EXERCISE DIRECTIONS: Going down the data below, set down exactly the line with "Pick the Keep Text Only paste icon" and each line after it through the line with "Open emoji picker on xanderdunn's comment"; no other lines.

RECORDS SHOWN:

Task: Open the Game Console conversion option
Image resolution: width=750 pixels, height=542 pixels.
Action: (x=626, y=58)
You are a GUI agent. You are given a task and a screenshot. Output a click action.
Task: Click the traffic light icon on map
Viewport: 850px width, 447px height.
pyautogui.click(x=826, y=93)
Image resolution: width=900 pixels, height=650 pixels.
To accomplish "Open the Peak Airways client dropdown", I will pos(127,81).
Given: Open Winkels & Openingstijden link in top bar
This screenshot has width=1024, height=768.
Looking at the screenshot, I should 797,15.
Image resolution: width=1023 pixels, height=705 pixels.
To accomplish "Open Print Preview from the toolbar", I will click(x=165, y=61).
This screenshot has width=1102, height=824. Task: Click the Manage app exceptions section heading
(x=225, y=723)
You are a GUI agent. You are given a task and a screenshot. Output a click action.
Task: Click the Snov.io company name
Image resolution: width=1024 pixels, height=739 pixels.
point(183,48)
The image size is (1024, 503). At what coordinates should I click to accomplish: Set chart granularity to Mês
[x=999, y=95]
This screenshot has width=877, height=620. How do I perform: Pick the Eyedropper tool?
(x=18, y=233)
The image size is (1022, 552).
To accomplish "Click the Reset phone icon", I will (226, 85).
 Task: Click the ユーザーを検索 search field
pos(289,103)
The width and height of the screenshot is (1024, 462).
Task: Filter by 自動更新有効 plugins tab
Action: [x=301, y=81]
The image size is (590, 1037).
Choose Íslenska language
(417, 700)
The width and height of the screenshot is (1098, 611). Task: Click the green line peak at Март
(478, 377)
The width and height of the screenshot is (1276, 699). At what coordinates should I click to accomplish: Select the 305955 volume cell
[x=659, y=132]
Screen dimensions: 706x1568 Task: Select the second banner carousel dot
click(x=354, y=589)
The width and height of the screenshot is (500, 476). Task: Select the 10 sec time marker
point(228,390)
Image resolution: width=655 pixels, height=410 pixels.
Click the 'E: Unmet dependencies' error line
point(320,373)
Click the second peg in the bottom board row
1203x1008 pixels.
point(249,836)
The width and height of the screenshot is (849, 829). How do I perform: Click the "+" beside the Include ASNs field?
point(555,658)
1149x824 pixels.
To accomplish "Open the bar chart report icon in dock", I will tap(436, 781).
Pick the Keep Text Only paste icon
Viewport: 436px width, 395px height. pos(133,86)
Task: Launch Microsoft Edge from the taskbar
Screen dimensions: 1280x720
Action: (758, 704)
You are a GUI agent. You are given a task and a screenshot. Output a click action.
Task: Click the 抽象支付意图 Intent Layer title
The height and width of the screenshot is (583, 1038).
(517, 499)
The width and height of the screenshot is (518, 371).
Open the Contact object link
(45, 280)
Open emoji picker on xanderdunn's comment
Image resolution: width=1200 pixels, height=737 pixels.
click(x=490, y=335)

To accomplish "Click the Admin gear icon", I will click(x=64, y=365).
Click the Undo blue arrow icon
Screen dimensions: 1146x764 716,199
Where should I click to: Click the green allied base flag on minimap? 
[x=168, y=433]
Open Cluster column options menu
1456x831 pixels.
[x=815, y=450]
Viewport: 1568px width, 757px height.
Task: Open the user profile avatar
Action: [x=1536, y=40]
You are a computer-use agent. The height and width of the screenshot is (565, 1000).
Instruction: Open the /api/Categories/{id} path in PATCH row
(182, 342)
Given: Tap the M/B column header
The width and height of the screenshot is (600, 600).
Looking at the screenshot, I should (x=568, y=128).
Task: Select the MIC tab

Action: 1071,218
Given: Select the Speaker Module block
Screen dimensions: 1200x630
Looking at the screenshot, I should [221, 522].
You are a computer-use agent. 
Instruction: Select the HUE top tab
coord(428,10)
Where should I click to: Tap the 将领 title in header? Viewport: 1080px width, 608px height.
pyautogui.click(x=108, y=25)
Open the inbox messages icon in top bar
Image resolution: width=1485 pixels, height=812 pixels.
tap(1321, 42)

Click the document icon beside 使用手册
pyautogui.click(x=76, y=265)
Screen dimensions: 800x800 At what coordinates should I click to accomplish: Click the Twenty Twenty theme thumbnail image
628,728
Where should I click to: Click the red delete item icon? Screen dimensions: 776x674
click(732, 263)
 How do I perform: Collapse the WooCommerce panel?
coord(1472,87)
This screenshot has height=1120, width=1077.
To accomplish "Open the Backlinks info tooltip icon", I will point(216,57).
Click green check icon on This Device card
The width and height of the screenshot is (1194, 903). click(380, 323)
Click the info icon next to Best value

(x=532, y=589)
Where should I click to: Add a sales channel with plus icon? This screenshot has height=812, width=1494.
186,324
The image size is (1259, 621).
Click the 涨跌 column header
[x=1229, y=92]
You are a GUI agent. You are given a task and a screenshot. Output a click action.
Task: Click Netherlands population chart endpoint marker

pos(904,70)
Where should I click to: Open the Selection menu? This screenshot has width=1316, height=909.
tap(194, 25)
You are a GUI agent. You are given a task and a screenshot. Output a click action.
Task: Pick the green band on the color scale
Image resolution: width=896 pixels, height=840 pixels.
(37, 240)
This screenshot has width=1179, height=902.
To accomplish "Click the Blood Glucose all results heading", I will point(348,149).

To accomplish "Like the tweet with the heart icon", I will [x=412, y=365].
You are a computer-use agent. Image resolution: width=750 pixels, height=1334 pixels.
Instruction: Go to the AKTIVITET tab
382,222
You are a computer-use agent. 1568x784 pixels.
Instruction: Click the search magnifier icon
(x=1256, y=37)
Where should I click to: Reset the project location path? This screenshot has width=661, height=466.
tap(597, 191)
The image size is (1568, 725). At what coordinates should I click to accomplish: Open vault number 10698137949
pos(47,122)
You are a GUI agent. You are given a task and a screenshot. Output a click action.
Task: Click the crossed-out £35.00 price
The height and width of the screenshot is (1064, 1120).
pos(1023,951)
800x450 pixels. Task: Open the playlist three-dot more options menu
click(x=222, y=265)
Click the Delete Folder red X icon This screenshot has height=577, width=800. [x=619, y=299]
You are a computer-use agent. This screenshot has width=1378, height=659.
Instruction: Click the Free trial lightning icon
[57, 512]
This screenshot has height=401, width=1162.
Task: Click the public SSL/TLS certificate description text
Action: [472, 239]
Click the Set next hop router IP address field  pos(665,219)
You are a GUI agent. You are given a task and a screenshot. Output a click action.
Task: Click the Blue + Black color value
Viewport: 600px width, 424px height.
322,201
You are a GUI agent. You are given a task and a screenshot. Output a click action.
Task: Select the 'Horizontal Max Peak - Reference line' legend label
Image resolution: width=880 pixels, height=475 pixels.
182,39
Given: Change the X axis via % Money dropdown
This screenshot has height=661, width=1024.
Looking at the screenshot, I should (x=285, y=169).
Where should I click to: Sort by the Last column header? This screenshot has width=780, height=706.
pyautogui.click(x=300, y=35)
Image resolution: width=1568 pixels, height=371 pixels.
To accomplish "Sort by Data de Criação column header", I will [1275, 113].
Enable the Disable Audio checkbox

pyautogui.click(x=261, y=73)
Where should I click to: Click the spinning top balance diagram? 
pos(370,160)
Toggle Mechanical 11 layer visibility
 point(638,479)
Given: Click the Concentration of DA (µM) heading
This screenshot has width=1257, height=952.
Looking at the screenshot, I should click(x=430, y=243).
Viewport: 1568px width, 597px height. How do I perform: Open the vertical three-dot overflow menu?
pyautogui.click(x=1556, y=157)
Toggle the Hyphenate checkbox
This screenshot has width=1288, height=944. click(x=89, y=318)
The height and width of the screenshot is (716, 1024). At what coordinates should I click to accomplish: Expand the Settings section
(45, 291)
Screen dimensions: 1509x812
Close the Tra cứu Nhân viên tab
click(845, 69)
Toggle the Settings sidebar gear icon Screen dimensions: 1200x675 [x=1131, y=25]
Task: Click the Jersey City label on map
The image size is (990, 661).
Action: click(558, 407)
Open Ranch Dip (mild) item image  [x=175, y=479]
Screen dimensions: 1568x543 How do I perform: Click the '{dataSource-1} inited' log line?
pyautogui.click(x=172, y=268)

SOLUTION:
Pick the Keep Text Only paste icon
Viewport: 436px width, 395px height. pos(133,86)
Task: Launch Microsoft Edge from the taskbar
Screen dimensions: 1280x720
Action: (758, 704)
You are a GUI agent. You are given a task and a screenshot. Output a click action.
Task: Click the 抽象支付意图 Intent Layer title
The height and width of the screenshot is (583, 1038).
(517, 499)
The width and height of the screenshot is (518, 371).
Open the Contact object link
(45, 280)
Open emoji picker on xanderdunn's comment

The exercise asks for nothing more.